— «Дорогая, я должен ехать в Бамбу. Не говори пока никому. Случилась ужасная вещь. Бедняга Пембертон…» Бедняга Пембертон! — повторила она со злостью.
— Кто такой Пембертон?
— Щенок лет двадцати пяти. Прыщавый хвастунишка, Был помощником окружного комиссара в Бамбе, а когда Баттеруорт заболел, остался там на его месте. Даже ребенку было ясно, что беды тут не миновать. А когда беда случилась, отдуваться приходится Генри… и трястись всю ночь в машине…
— Пожалуй, мне лучше уйти? — спросил Уилсон. — Вам нужно переодеться.
— Да, вам лучше уйти… прежде, чем все узнают, что он уехал, а мы оставались целых пять минут одни в доме, где стоит кровать.

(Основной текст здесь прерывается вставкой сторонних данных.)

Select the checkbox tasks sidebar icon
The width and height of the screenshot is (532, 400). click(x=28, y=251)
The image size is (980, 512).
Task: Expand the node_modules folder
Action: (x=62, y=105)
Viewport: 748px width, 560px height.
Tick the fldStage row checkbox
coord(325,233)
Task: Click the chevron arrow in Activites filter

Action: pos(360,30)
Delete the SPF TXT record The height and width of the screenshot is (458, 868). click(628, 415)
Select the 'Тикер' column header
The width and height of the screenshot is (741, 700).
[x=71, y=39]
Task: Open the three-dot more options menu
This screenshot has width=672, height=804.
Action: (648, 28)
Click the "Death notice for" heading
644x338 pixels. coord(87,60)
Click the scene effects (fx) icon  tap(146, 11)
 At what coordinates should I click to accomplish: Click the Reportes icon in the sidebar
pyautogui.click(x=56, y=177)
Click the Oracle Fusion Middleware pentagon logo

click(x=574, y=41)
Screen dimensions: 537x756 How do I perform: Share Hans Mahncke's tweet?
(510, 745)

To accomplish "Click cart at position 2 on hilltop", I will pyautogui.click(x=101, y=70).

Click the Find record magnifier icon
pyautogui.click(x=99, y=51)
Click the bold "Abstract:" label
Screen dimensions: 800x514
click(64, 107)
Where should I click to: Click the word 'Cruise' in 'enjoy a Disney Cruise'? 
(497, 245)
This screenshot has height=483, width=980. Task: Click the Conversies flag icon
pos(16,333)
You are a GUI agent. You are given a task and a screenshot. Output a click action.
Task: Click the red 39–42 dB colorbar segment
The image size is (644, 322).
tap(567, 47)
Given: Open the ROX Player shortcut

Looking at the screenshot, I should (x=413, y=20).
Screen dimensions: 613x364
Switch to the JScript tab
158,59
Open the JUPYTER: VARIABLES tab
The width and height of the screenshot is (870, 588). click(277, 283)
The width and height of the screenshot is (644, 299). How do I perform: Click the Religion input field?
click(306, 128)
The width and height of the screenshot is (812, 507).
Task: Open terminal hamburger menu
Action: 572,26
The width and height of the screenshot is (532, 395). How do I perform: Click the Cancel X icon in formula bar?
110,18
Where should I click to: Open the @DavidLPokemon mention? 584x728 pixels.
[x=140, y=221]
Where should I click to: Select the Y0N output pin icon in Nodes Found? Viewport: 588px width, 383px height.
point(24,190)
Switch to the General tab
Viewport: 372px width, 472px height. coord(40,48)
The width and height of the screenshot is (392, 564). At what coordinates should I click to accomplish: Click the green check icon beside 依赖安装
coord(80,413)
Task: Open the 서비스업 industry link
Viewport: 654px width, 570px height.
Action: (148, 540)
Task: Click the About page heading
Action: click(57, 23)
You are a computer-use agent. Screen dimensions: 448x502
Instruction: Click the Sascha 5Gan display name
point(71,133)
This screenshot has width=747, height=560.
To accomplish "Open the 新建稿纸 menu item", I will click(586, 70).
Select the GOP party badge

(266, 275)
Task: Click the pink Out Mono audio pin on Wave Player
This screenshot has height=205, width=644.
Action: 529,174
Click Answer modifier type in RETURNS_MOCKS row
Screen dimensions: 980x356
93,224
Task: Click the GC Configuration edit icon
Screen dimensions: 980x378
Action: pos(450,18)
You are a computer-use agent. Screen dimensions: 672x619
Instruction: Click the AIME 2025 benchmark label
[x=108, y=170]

Одни, если не считать мальчика и повара, а также их знакомых и родственников.
— Может, я могу быть вам чем-нибудь полезен?
— Ну, что ж, — сказала она. — Поднимитесь наверх и посмотрите, нет ли у меня в спальне крыс. Не хочу, чтобы мальчик знал, какая я трусиха. И закройте окно. Они забираются через окно.
— Вам будет жарко.
— Ничего.
Переступив порог, он тихонько хлопнул в ладоши, но крыс не было. Потом поспешно, воровато, словно он вошел сюда без спроса, Уилсон подошел к окну и закрыл его. В комнате стоял еле уловимый запах пудры. Уилсону он показался самым волнующим запахом из всех, какие он знал. Он снова остановился у порога, запоминая все в этой комнате: фотографию ребенка, баночки с кремом, платье, которое Али вынул из шкафа и приготовил хозяйке. На родине его обучали, как запоминать детали, отбирать самое важное, накапливать улики, но те, кому он служил, не предупреждали его, что он может очутиться в такой чуждой ему стране.
1
Полицейская машина пристроилась к длинной колонне военных грузовиков, ожидавших парома; фары горели в ночи, как огни маленького селения; деревья обступали машины со всех сторон, дыша дождем и зноем; где-то в хвосте колонны запел один из водителей: жалобные монотонные звуки поднимались и падали, словно ветер, свистящий в замочной скважине. Скоби засыпал и просыпался снова. Когда он не спал, он думал о Пембертоне: Скоби представил себе, что творилось бы сейчас у него на душе, будь он отцом Пембертона — одиноким пожилым человеком, который прежде был управляющим банка, а теперь удалился от дел; жена умерла во время родов, оставив ему сына. Но когда Скоби засыпал, то мягко погружался в забытье, полное ощущения свободы и счастья. Во сне он шел по просторному свежему лугу, а за ним следовал Али; никого больше он не видел, и Али не говорил ни слова. Высоко над головой проносились птицы, а раз, когда он опустился на землю, маленькая зеленая змейка, раздвинув траву, бесстрашно забралась ему на руку, а потом на плечо и, прежде чем снова соскользнуть в траву, коснулась его щеки холодным дружелюбным язычком.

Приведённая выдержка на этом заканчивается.